O primeiro registro de um invento que foi precursor da tecnologia automotiva indica que aproximadamente em 4000 a.C. o homem inventou a roda. Considerando, inclusive, os veículos terrestres que se deslocam sobre esteiras, todos dependem de rodas para se locomover. Logo, foi o invento mais importante da tecnologia automotiva. Porém, apenas em 3500 a.C., na Suméria, encontrou-se registro de um trenó sobre rodas. Portanto, com base nos registros históricos, o homem demorou 500 anos para aplicar a roda como elemento de um veículo. Talvez ele a tenha criado como um totem ou objeto de rituais.

O trenó que era usado até então dependia do esforço humano para operar.

Informações do Egito de 1600 a.C. já mostram uma plataforma de tração animal. Esta configuração de veículo perdurou por quase 3000 anos. A próxima novidade registrada em termos de veículo foi na Inglaterra, em 1555, de uma carruagem de tração animal com suspensão. Ou seja, somente em 1555 agregou-se alguma inovação tecnológica ao veículo padrão da época.

Restava, agora, tornar o veículo autopropulsado, ou seja, independente de tração animal ou humana. Na Holanda, em 1637, o conde de Nassau desenvolveu uma canhoneira à vela – nos moldes dos pequenos veículos que às vezes se vê nas praias. Tinha, ainda, uma aplicação bélica, para combater em um terreno propício. Dependia, porém, das correntes de vento, que poderiam variar de direção e intensidade afetando a marcha do veículo. Surge, então, o primeiro veículo autopropulsado com geração própria de energia a partir do combustível que o próprio veículo poderia carregar: o veículo a vapor de Cugnot, construído na França em 1771. Como se pode ver na figura, o veículo consistia em uma plataforma de três rodas à qual se instalou uma caldeira e um motor a vapor. Como a caldeira ficava à frente do eixo dianteiro a manobrabilidade do, então, automóvel, era precária. Por conta disso que Cugnot e seu veículo foram os protagonistas do primeiro acidente automobilístico da história, quando, ao descrever uma curva, Cugnot atingiu um muro.

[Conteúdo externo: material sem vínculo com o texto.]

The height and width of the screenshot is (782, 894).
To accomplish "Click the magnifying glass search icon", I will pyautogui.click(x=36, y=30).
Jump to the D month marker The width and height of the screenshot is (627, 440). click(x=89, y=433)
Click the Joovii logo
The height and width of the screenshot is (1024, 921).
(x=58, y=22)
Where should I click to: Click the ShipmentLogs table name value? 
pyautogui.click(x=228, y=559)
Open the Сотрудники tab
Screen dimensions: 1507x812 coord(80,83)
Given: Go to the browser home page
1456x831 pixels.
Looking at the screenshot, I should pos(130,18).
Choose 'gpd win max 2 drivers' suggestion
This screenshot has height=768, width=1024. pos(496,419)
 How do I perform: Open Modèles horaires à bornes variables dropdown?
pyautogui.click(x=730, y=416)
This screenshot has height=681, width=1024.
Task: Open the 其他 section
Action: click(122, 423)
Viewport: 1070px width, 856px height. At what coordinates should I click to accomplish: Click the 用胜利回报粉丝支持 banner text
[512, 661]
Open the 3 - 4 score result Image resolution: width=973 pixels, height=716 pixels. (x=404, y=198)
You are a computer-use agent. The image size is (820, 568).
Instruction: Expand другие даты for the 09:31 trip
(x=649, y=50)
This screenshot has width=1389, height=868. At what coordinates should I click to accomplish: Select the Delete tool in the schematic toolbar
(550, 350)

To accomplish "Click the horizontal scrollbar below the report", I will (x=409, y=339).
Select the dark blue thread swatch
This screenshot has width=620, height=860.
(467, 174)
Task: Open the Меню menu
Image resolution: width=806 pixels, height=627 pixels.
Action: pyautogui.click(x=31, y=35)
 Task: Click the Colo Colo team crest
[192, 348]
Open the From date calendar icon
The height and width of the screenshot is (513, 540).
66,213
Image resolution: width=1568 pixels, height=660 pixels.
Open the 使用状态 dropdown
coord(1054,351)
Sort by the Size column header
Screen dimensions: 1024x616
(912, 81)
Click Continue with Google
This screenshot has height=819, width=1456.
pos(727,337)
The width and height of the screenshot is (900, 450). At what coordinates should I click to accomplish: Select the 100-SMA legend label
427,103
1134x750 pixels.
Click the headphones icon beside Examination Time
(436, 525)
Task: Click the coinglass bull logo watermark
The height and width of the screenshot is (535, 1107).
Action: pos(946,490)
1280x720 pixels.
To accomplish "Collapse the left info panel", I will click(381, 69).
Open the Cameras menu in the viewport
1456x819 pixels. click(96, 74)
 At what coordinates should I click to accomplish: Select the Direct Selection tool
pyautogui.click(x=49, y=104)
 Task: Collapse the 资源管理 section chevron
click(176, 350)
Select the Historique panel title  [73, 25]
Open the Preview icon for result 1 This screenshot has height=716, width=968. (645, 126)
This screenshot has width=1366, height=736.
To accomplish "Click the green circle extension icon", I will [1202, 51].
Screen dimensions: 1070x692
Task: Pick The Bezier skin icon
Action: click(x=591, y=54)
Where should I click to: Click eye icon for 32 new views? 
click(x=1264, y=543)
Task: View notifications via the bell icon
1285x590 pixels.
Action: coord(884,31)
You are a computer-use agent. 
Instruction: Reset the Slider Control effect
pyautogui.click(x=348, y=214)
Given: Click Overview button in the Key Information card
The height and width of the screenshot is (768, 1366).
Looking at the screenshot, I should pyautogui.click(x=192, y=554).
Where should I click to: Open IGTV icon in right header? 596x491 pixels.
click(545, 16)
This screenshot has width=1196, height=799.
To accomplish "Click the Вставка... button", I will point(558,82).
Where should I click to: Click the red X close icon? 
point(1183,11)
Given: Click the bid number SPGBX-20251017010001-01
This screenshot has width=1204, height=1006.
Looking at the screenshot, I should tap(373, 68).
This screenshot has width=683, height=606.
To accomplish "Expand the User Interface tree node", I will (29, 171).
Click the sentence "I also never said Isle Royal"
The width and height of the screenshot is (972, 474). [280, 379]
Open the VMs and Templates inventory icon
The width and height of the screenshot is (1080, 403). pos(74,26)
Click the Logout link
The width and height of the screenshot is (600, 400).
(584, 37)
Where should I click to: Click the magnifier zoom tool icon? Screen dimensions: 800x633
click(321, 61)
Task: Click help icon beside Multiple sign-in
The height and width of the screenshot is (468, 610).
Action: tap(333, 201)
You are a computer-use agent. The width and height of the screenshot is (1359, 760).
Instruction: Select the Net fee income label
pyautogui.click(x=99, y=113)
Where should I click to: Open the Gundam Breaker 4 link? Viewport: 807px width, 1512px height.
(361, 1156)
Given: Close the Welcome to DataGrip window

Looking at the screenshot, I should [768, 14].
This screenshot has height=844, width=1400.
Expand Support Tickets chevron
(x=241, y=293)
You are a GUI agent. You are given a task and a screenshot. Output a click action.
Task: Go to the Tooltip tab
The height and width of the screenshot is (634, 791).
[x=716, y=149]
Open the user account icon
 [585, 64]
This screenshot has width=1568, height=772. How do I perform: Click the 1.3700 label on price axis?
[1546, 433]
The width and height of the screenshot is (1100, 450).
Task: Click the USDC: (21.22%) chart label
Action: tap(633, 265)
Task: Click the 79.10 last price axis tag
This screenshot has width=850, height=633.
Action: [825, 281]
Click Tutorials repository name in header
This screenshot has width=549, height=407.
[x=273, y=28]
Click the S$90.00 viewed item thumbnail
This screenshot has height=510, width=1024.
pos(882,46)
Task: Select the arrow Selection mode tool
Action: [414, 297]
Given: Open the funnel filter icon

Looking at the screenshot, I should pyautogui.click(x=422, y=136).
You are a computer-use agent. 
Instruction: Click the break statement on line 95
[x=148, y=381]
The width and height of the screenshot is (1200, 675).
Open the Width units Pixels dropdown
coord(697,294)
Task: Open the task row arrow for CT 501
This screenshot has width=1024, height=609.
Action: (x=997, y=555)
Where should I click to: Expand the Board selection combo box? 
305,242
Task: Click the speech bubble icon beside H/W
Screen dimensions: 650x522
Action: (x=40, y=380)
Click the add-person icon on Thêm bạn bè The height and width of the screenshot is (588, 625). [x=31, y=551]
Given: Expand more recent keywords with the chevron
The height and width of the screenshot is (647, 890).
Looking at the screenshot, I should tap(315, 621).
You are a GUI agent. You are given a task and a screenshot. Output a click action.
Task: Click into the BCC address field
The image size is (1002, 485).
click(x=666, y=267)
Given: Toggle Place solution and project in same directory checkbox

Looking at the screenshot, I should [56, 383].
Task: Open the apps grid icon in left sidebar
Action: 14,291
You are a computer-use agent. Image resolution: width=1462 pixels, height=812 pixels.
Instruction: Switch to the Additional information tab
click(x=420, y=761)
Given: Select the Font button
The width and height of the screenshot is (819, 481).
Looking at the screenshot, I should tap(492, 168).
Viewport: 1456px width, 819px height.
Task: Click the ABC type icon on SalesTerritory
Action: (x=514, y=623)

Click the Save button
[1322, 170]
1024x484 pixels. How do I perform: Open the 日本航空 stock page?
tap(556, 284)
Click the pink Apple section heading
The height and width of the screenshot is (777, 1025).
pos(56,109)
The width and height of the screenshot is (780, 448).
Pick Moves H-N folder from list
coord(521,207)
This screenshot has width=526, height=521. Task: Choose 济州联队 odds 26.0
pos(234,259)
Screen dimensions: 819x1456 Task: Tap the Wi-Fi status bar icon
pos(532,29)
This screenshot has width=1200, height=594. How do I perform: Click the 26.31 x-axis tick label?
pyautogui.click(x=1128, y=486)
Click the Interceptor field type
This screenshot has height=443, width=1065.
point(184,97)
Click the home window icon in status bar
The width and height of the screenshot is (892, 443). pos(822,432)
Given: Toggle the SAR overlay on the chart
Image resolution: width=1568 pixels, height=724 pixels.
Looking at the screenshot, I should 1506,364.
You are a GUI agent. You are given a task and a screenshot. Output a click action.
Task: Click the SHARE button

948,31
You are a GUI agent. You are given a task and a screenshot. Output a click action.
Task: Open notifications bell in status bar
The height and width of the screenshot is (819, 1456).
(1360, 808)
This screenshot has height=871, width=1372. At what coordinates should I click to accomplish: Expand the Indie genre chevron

Como os sistemas desenvolvidos eram patenteados, e aproveitando das dificuldades do carro de Cugnot, James Watt, na Inglaterra em 1775, criou o veículo a vapor de alta pressão. Com a caldeira produzindo vapor com pressão mais elevada que aquela empregada por Cugnot, Watt conseguiu construir um veículo mais leve e mais manobrável. Com isso, melhorou a credibilidade sobre os automóveis, até que em 1800, também na Inglaterra, Trevithick empregou um veículo a vapor como o primeiro veículo de transporte de passageiros autopropulsado. Ou seja, o primeiro ônibus.

Sistemas Mecânicos Automotivos – Carlo Giuseppe Filippin

Com a popularização do automóvel a vapor, e com as dificuldades operacionais deste – exigia um motorista e um foguista, para alimentar a caldeira, a busca por combustíveis alternativos levou Rivaz, na Suíça, em 1807, a construir o primeiro veículo com motor de combustão interna manual, queimando hidrogênio. Sim, hoje, em pleno século XXI estamos buscando, também, a aplicação do hidrogênio como combustível. É claro, em condições mais elaboradas que as da época. Brown, dezenove anos depois, em 1826 na Inglaterra, apresentou seu veículo com motor a combustão interna sem explosão, queimando álcool. Cabe, aqui, lembrar que estes motores não apresentavam uma vela para promover a explosão do combustível. Empregavam um filamento aquecido, uma resistência elétrica, para que, sob compressão, a mistura ar e combustível queimasse, porém, em explodir. Logo, eram motores lentos, que trabalhavam a rotações de poucos rpm. Buscando, então, maior agilidade nos motores, na França em 1862 Lenoir construiu o primeiro veículo com motor de combustão interna de dois tempos operando a gás de carvão – gasogênio.